Source text START

The first interview, published below, is with the Venezuelan sociologist and left-wing intellectual Edgardo Lander, who is a Professor Emeritus at the Central University of Venezuela and a Fellow at the Transnational Institute (TNI). Lander was a critically constructive supporter of former president Hugo Chávez, and served as a consultant to the Venezuelan commission negotiating the Free Trade Area of the Americas. He was one of the organizers of the 2006 World Social Forum, and is currently involved in TNI’s New Politics program. In this interview, he calls on the international left to recognize the complexity of the situation, and not to conflate the need for firm opposition to the ongoing US intervention with unconditional support for the Maduro government.
As the perceptive reader will notice, Lander’s position differs in several important respects from the reading offered by the Venezuelan sociologist and former government minister Reinaldo Iturriza in our second interview, published here. We offer these different perspectives on the assumption that the critical and intelligent reader will be able to make up their own mind as to which reading they find most persuasive, and which position they are most comfortable to align themselves with. We are currently preparing two more interviews with Venezuelan activists that we hope to publish over the next weeks. We consider these grassroots perspectives particularly important in the present context, given the international media’s systematic inattention to (and active marginalization of) the voices of ordinary Venezuelans.
In the process, we hope to relay some of the complexity of the present situation on the ground, while at the same time continuing to insist on the importance of the key principles of anti-militarism, non-intervention, self-determination, radical democracy, and solidarity with the marginalized and oppressed.
Professor Lander, thank you for agreeing to this interview. Could you please tell us a little bit about everyday life in Venezuela right now? What is the situation like on the streets, and how do people experience the current crisis?
The situation is extremely tense. Everyday life is becoming more and more difficult, more and more complicated. Inflation last year was over a million percent. Just this January it was estimated to be over 200 percent. People’s salaries have absolutely dissolved. There is no way people can afford to buy basic necessities. Oil production, the source of 96 percent of the value of the country’s exports is just a third of what it was six years ago. Public services have severely deteriorated.
Venezuela’s GDP is today just 50 percent of what it was five years ago. Per capita GDP is lower that it has been for quite a few decades. There is a profound health crisis. Severe child malnutrition will have a long term impact on the country’s future. According to the International Red Cross, the two countries in the world that worry them most today in terms of their respective social crises are Yemen and Venezuela.
There is such a high level of discontent and desperation among the population and the threats to their well-being that they are facing are so severe that all this could lead to an extremely negative outcome. We know from history that desperation is a breeding ground for fascism. People who are really desperate are willing to accept any alternative to the present state of things. A US military invasion and/or civil war are today real possibilities. Many people are just so fed up and so desperate that they are willing to accept basically anything, which makes for an extremely dangerous situation.

Source text END
Listed records START

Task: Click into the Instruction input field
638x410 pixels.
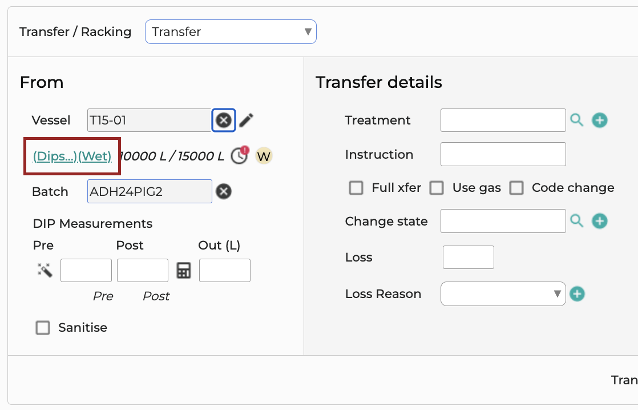Action: coord(503,154)
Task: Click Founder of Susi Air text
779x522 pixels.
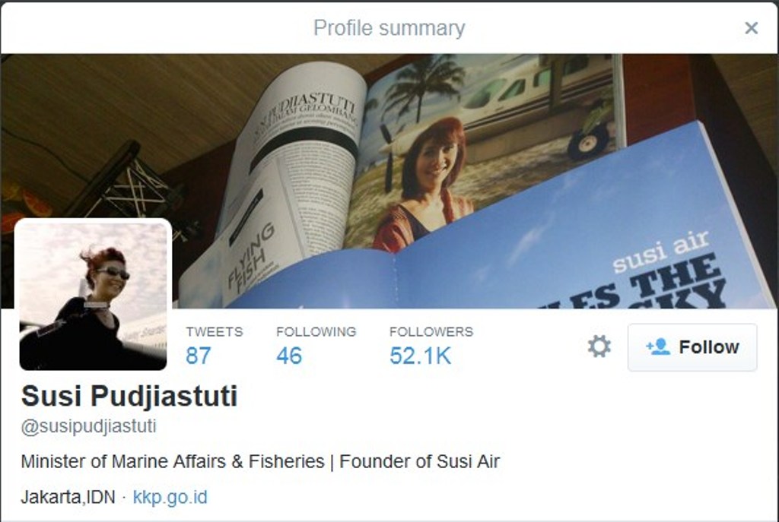Action: (419, 461)
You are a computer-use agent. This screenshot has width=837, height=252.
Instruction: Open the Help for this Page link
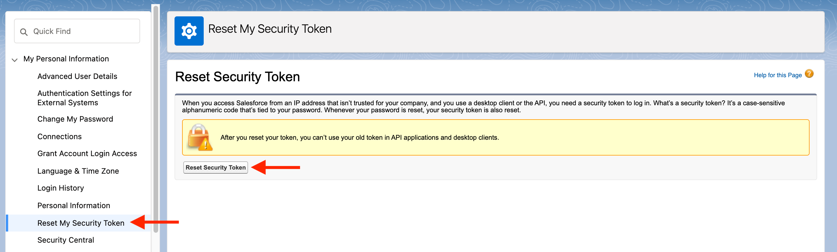coord(777,75)
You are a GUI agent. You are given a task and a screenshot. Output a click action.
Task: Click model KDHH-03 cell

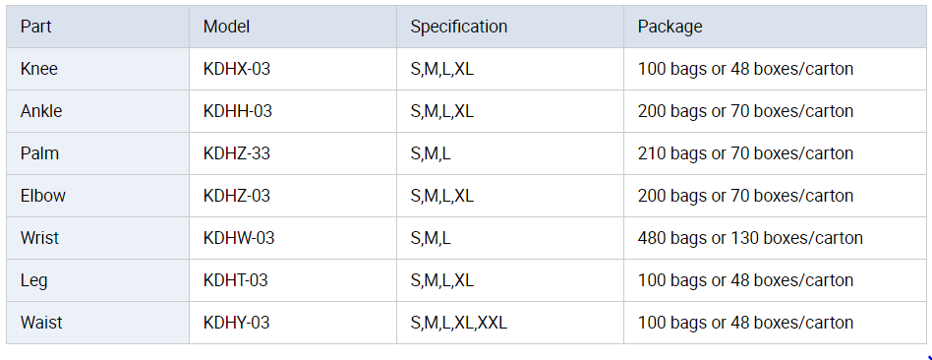pos(292,111)
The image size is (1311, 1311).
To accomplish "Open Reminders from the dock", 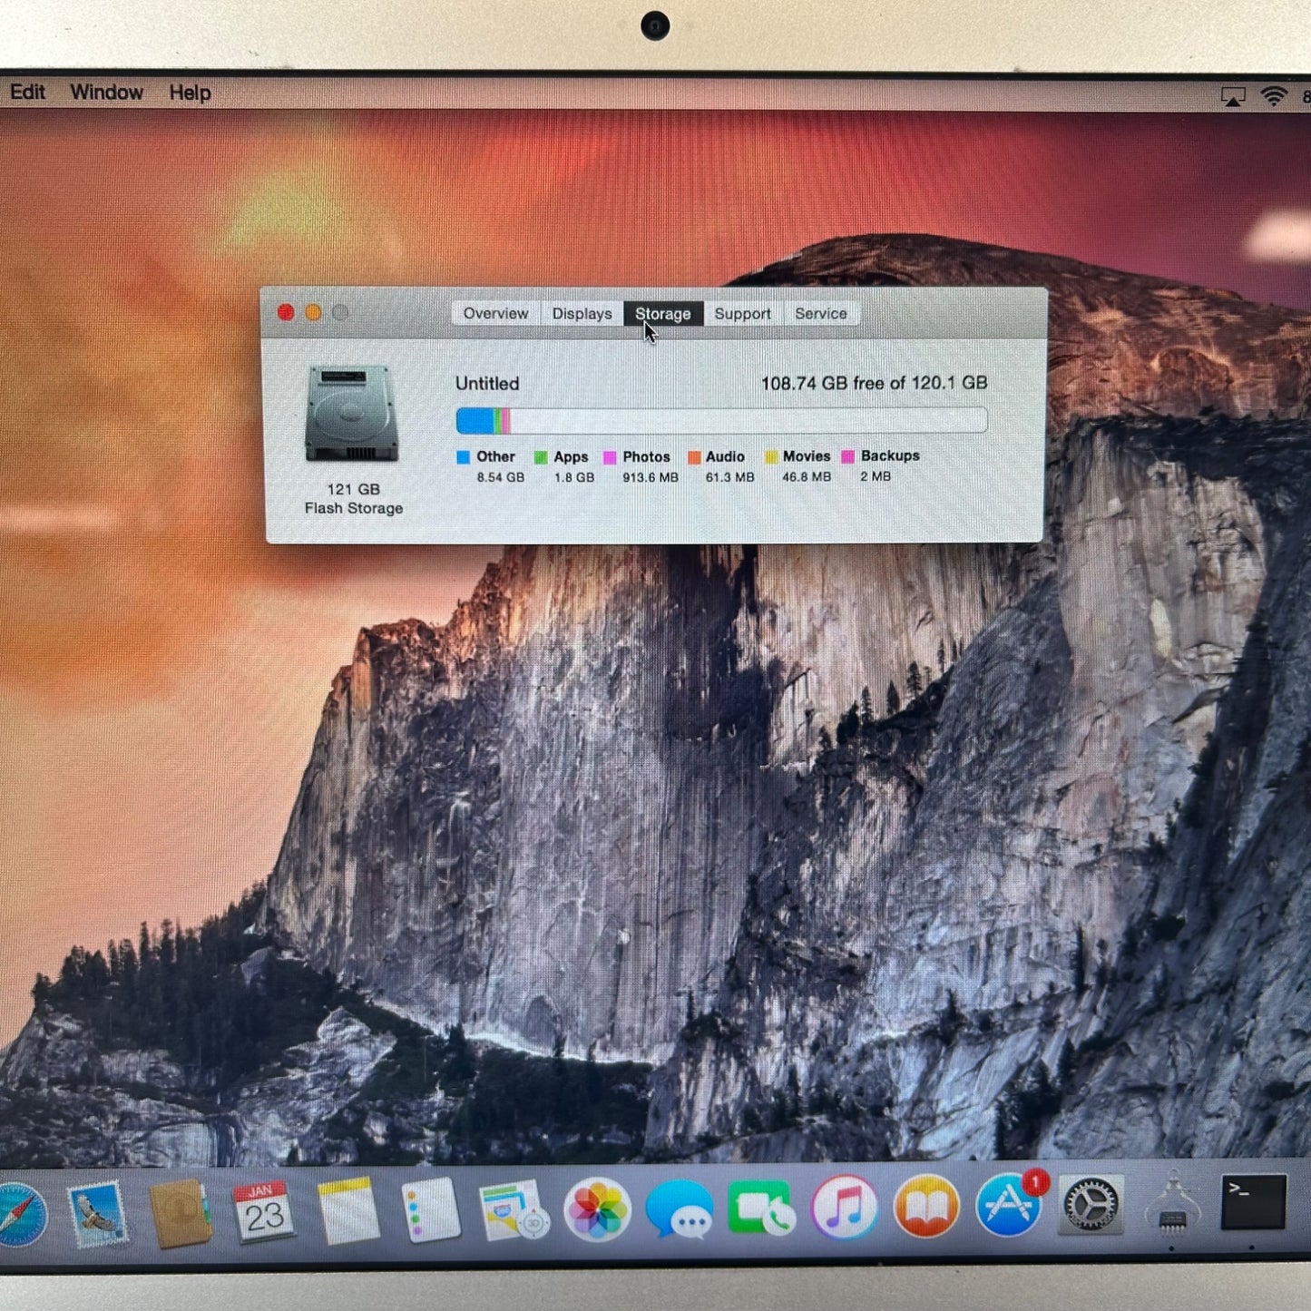I will click(430, 1210).

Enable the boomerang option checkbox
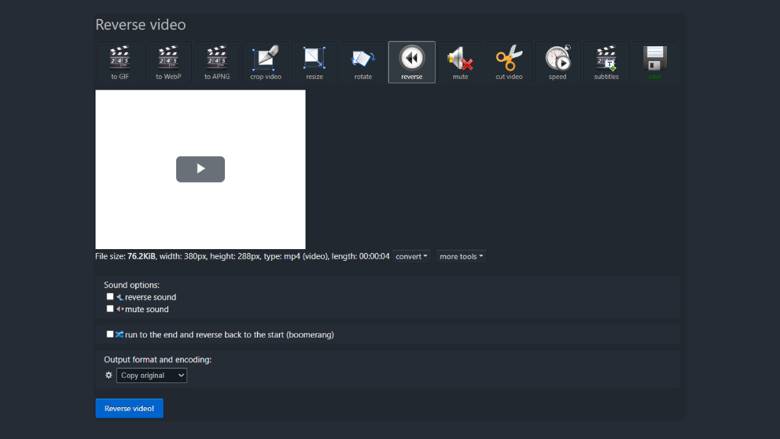111,334
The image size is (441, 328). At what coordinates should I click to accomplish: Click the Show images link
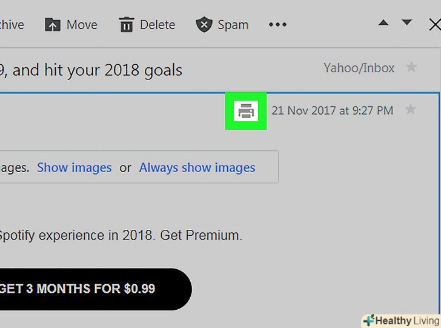(75, 168)
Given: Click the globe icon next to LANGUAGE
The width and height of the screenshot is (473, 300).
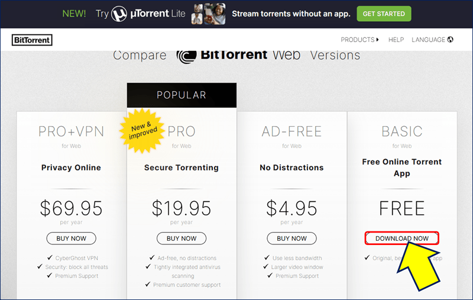Looking at the screenshot, I should pos(450,40).
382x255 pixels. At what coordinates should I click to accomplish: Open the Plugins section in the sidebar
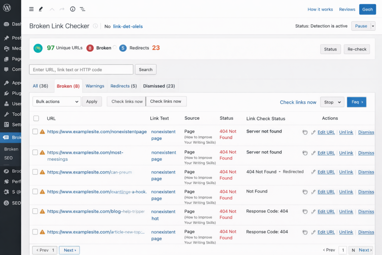[x=7, y=93]
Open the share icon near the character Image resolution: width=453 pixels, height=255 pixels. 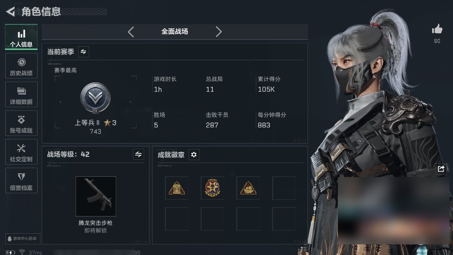coord(441,169)
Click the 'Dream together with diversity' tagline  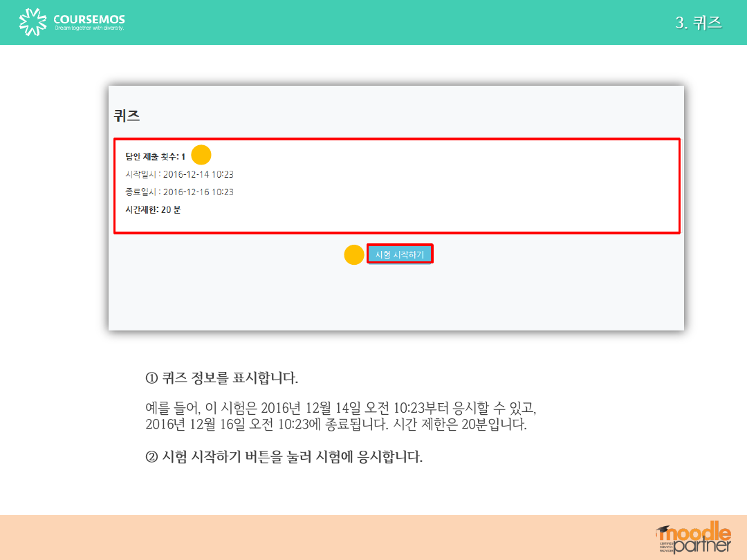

Listed records END

#### [What you should do]
List the key principles that the text about Venezuela says the editors keep insisting on.

#### [Answer to this problem]
- anti-militarism
- non-intervention
- self-determination
- radical democracy
- solidarity with the marginalized and oppressed